Kâmil Mürşidin Alâmetleri

24 Ağustos 2021 tarihinde yayınlanmıştır.

Hızır Aleyhisselam

Daha önce de beyân etdiğimiz gibi, Kur`ân-ı Kerîm'deki Hızır ile Mûsâ kıssasında mürşid ile mürîd yani şeyh ile dervîş arasındaki münâsebete de işâret vardır. Bu kıssada Hızır, mürşid-i kâmil yani şeyh, Mûsâ ise mürîd yani tâlib makâmındadır. Kıssayı hatırlarsanız Hızır'a tâlib olan ve onu aramaya çıkan Mûsâ'dır. Hattâ onu aramaya niyetlenince yardımcısına şöyle demişdir, "durmayacağım tâ iki denizin cem' olduğu yere kadar varacağım, yâhud senelerce gideceğim". Bu da göstermekdedir ki, mürîdin mürşidi araması, araştırması ve onu bulmak için sa'y ü gayret göstermesi lâzımdır. Mürşid ayağıma gelsin diye bekleyen çok bekler.

Hızır aleyhisselâmın mürşid-i kâmil makâmında olduğuna delîl, "فَوَجَدَا عَبْدًا مِنْ عِبَادِنَٓا اٰتَيْنَاهُ رَحْمَةً مِنْ عِنْدِنَا وَعَلَّمْنَاهُ مِنْ لَدُنَّا عِلْمًا" âyet-i celîlesidir. Bu âyetde dört şeye işâret vardır ki bunlar kâmil mürşidin alâmetleridir. 

Birincisi Allah'ın has kullarından olmakdır. Zîrâ Cenâb-ı Hakk Hızır'ı her hangi bir kul olarak değil, has kullarından biri olarak vasfetmiş, onun hakkında "عَبْدًا مِنْ عِبَادِنَٓا abden min ibâdinâ, bizim kullarımızdan bir kul" diyerek onu kendisine nisbet etmişdir. İşte şeyhlik için birinci şart budur. Yani şeyh, Allah'ın has kulu olmalıdır, abdiyyetiyle temâyüz etmiş olmalıdır. Abdiyyetde noksânı olan yani Allah'ın emirlerine uymakda gevşeklik gösteren, yasaklarından kaçınmakda titizlik göstermeyen bir kimse, aslâ mürşid olamaz. 

İkincisi istidâd ve istihkakdır. Zîrâ Cenâb-ı Hakk istidâdı olmayana ve hak etmeyene bizzat nezdinden bir lutufda bulunmaz.

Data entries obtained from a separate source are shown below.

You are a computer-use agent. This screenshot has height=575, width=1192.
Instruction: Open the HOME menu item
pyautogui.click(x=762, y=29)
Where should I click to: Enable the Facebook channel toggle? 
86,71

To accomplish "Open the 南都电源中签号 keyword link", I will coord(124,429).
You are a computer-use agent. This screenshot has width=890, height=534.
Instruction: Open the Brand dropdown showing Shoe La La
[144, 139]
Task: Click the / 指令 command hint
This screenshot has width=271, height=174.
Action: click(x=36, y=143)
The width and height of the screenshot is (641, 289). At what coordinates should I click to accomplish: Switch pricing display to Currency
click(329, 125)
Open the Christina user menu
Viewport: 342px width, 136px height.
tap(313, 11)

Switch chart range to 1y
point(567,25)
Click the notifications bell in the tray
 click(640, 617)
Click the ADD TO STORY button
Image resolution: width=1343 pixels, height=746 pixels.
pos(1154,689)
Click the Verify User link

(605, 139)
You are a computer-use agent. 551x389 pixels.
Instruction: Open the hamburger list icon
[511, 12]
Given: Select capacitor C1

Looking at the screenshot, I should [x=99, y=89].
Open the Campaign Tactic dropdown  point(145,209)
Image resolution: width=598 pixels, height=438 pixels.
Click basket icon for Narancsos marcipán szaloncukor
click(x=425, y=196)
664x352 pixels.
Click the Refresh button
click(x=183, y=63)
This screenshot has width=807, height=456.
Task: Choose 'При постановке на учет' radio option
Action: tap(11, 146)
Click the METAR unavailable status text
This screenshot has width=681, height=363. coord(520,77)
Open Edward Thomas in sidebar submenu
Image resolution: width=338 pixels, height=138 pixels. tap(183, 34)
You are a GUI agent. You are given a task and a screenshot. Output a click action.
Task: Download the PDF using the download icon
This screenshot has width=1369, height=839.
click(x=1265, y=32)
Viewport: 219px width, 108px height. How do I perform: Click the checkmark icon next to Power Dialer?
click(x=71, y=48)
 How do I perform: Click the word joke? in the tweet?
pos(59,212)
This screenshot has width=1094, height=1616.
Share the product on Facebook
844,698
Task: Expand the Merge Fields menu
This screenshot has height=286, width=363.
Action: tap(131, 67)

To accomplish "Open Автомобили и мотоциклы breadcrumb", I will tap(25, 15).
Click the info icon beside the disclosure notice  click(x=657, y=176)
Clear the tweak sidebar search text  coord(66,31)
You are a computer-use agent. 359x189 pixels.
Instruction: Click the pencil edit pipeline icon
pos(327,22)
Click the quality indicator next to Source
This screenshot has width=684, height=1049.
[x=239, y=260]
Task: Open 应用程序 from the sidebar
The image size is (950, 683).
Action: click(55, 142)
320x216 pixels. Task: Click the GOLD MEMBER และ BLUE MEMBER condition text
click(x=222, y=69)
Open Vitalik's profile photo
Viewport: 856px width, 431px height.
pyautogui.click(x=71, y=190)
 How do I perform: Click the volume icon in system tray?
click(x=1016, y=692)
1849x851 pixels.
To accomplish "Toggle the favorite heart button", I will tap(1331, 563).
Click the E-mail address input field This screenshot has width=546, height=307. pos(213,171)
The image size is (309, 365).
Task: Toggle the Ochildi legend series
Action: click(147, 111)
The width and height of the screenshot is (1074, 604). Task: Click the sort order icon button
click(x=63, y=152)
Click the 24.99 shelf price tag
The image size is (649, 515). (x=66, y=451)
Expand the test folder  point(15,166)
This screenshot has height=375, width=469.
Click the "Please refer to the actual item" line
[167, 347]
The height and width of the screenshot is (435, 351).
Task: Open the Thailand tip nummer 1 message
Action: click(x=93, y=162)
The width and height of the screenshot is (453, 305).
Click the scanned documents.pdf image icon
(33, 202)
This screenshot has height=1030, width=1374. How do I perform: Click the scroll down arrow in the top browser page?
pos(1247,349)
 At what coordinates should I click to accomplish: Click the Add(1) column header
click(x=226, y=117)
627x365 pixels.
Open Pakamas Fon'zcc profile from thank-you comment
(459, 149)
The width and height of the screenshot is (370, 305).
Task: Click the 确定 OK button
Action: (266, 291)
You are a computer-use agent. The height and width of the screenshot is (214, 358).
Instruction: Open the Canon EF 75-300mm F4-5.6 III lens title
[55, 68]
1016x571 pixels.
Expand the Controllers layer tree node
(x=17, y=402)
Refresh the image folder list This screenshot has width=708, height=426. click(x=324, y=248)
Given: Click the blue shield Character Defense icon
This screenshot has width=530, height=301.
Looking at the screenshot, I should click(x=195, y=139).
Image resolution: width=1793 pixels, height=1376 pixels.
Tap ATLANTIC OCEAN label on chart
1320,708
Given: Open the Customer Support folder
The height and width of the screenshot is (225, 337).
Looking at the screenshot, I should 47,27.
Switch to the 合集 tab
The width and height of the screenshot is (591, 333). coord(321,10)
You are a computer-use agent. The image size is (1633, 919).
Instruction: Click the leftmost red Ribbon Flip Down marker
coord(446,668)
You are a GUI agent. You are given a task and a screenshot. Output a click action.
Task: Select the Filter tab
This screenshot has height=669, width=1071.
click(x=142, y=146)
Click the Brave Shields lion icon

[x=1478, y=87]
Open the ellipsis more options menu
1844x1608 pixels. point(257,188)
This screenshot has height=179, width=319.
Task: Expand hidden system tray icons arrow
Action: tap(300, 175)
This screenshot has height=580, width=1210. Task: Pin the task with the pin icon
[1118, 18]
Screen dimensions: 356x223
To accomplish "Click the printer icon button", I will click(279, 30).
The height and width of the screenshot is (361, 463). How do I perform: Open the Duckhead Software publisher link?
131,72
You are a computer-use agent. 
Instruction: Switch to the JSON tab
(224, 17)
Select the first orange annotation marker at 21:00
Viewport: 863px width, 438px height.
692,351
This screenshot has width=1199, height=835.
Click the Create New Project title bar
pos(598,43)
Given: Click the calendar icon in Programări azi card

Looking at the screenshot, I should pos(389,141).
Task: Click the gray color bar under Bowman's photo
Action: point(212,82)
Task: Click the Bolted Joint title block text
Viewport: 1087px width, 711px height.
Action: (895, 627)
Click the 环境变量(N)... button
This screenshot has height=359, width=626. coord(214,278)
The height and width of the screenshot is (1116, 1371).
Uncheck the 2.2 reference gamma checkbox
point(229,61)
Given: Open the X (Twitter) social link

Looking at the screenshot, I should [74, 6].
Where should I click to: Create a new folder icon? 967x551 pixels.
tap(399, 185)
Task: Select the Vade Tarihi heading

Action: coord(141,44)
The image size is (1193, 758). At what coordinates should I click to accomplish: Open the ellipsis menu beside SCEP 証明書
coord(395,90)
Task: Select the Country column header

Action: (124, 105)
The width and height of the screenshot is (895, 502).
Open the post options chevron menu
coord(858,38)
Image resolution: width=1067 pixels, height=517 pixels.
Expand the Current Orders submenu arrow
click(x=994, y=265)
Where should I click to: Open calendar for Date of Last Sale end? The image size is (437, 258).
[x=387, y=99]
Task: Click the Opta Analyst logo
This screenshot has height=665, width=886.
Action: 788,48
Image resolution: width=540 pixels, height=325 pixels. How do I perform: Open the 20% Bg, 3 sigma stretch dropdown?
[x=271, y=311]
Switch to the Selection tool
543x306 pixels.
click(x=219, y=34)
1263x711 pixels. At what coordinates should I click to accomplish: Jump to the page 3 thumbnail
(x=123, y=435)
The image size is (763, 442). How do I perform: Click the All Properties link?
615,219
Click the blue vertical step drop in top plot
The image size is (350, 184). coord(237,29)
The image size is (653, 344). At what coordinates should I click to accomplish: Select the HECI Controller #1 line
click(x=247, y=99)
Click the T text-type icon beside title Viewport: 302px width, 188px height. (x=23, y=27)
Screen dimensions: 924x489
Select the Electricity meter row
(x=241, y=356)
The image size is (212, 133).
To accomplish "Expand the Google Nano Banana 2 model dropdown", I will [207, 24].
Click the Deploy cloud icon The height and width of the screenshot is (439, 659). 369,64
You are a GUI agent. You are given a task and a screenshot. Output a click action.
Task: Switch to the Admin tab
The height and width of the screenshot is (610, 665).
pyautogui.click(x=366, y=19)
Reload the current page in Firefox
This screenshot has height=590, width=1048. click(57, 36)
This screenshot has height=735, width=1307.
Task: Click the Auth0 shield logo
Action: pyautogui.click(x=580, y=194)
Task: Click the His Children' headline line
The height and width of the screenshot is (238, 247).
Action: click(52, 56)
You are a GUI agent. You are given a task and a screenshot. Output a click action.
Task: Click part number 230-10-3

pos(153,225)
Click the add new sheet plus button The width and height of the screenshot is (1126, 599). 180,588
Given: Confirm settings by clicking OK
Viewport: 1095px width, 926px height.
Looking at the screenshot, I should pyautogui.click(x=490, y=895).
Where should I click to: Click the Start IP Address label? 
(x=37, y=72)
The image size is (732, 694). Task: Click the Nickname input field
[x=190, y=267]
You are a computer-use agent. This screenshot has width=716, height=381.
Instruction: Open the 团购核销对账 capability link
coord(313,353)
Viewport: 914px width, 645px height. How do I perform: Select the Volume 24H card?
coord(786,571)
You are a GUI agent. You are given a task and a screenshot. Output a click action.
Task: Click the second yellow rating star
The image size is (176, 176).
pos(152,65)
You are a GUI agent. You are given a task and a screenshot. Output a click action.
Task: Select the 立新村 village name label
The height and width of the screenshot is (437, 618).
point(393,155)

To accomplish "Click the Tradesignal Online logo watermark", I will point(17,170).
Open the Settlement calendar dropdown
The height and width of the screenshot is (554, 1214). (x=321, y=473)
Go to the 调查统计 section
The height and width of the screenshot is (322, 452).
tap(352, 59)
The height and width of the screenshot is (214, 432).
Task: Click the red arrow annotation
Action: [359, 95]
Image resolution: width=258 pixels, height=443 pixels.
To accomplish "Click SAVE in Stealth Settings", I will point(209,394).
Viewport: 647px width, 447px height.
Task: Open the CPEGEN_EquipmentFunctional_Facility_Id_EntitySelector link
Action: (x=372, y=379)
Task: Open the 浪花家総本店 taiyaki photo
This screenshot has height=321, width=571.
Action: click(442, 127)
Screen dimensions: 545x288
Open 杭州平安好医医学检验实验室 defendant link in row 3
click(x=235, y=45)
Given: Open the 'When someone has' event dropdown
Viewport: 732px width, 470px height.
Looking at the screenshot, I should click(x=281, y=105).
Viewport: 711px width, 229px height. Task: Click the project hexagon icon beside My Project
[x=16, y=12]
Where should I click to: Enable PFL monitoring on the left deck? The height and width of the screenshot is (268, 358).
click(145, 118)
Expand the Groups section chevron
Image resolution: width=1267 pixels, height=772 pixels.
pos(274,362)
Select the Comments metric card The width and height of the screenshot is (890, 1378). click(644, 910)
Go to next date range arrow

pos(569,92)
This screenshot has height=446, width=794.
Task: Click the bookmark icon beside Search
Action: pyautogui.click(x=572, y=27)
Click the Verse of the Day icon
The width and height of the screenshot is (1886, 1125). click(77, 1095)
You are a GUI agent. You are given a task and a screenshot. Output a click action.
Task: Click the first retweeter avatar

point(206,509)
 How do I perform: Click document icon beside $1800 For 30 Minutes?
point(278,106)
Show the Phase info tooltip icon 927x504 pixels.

Âyetde, "nezdimizden verdik" denildiğine göre, alan kimse verilmeye lâyık demekdir. İstidâd yaradılışdan gelen yani Allah vergisi kâbiliyyetdir, istihkak da o kâbiliyyeti ortaya çıkarmak için çalışmakla, cehd etmekle olur. İstidâdı olmayan, yâhud istidadı olup da onu ortaya çıkarmak için gayret göstermeyen kişi de mürşid olamaz.

Üçüncüsü, rahmet-i hâssa nâil olmakdır. Zîrâ Cenâb-ı Hakk Hızır aleyhisselâm hakkında "اٰتَيْنَاهُ رَحْمَةً مِنْ عِنْدِنَا âteynâhu rahmeten min indinâ, ona katımızdan bir rahmet verdik" buyurmuşdur. Bu diğer kullara verilen umûmî rahmetden farklıdır, husûsî bir tecellîdir. Peygamberler ve büyük velîler böyledir. Allah onları seçmiş ve onları husûsî bir tecellîye mazhar kılmışdır. 

Dördüncüsü, ledünnî ilimdir. İlm-i ledünne nâil olmayan kimse de mürşid olamaz. Cenâb-ı Hakk'ın Hızır hakkında, "وَعَلَّمْنَاهُ مِنْ لَدُنَّا عِلْمًا ve allemnâhu min ledünnâ ilmâ, ona kendi katımızdan bir ilim öğretdik" buyurması buna işâretdir. Diğer ilimler de şereflidir, kıymetlidir, sâhibini yükseltir ve yüceltir ama ilm-i ledünnün şerefi bambaşkadır, hiç bir ilimle mukâyese edilemez. Çünkü diğer bütün ilimler bir vâsıta ile elde edilir, hocadan, üstâddan öğrenilir. Bir tek ilm-i ledünn vâsıtasız alınır. Zîrâ bu ilmin üstâdı bizzat Allah'dır. 

Her kimde bu sıfatlar varsa, işte o kimse, mürşid olmaya lâyıkdır ve halkı irşâd etmeye kâdirdir. Bu alâmetleri taşımayan da, kim olursa olsun, mürşid olamaz, halkı irşâd edemez.